Le même jour, l’église évangélique de Chindia, dans le district de Surat de l’Etat de Gujarat, a été occupée de force par quelque 400 extrémistes du Rashtriya Swayamsevak Sangh (Corps national des volontaires, RSS) et du VHP (10), équipés d’armes blanches. Ils ont détruit les croix à l’intérieur et à l’extérieur du bâtiment et installé des statues de divinités hindous dans le sanctuaire. La police, appelée par le pasteur desservant cette église, ne s’est pas dérangée, même pas le jour suivant lorsque ce dernier a renouvelé son appel. Pour protester contre cette profanation, Mgr Ezra Sargunam, évêque de l’Eglise évangélique, est venu sur les lieux le 28 novembre et y a entamé une grève de la faim. Le 5 décembre, les forces de police l’ont entraîné de force à l’hôpital de Surat, employant pour cela des méthodes musclées.

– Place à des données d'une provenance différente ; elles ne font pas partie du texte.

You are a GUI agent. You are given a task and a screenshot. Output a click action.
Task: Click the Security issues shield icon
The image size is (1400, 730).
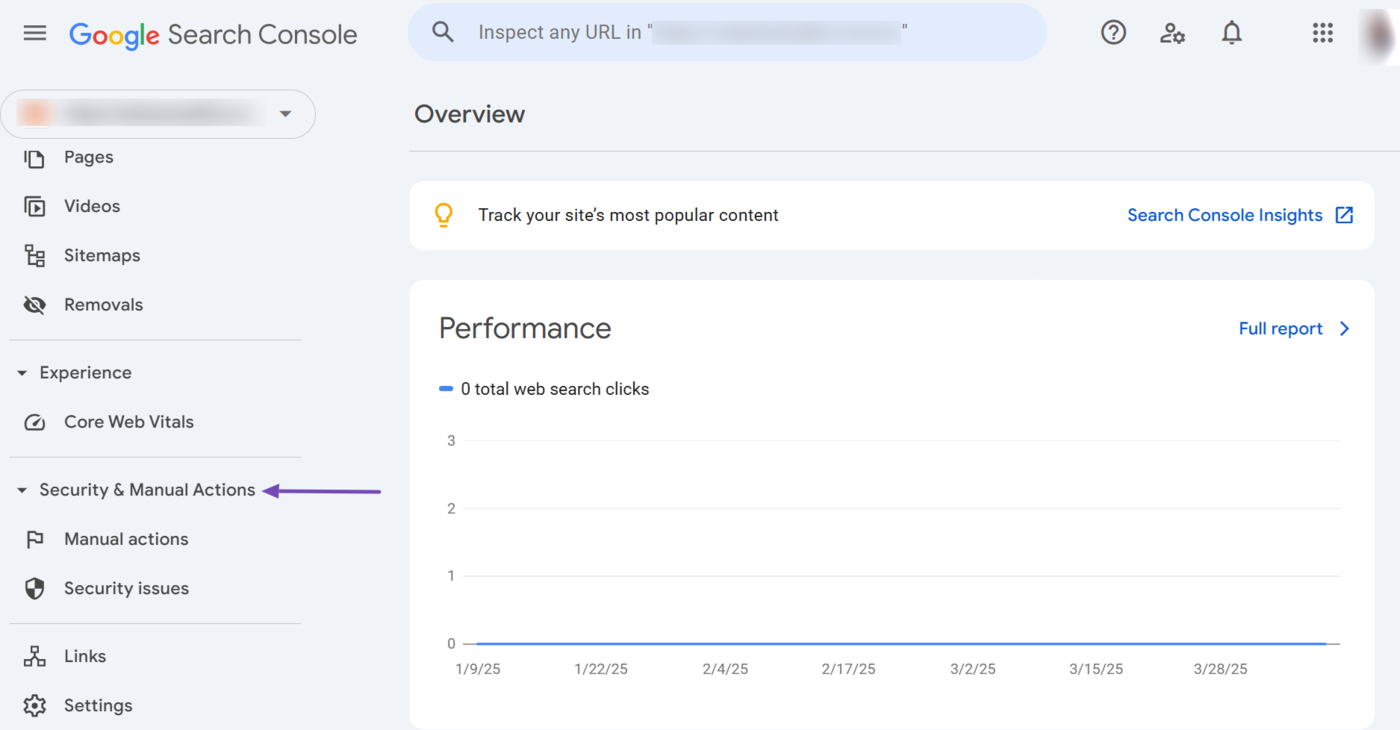[x=35, y=588]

L’évêque a adressé une plainte au ministère fédéral de l’Intérieur ainsi qu’aux autorités policières de l’Etat contre le traitement qui lui a été infligé.

Dans la liste de l’archevêque, la plus grave des agressions est celle qui a été commise contre le P. G. Alphonse, le 28 novembre, dans sa mission de Morena, dans le Madhya Pradhesh, au centre de l’Inde. Entre une heure et deux heures du matin, un certain nombre d’individus armés se sont introduits dans sa maison, l’ont frappé à la tête et sur d’autres parties du corps avec des bâtons et des tringles de fer. Ils ont ensuite ouvert placards et armoires mais sans rien prendre, comme s’ils voulaient faire croire à une tentative de cambriolage. Le prêtre, qui donnait des cours aux enfants pauvres de la région, en logeait quelques-uns chez lui. Ce sont eux qui sont allés donner l’alerte dans le village. A l’arrivée des villageois, les agresseurs se sont enfuis. Le prêtre gisait à terre, perdant son sang. Il a été ensuite transporté à l’hôpital de Gwalior où il est toujours dans un état grave. L’évêque du lieu, Mgr Joseph Kaithathara, a affirmé que c’est la première fois qu’un tel incident survient dans cette mission créée en 1997 et n’a pas de certitude concernant la motivation des agresseurs. Il soupçonne qu’il s’agit là d’une tentative destinée empêcher les chrétiens de dispenser l’éducation aux enfants des basses castes.

L’archevêque a ajouté à cette liste deux autres incidents : le saccage d’une église catholique dans la ville de Bokaro, dans le nouvel Etat de Jharkhand, ainsi qu’une attaque menée contre des musulmans dans l’Etat de l’Uttaranchal.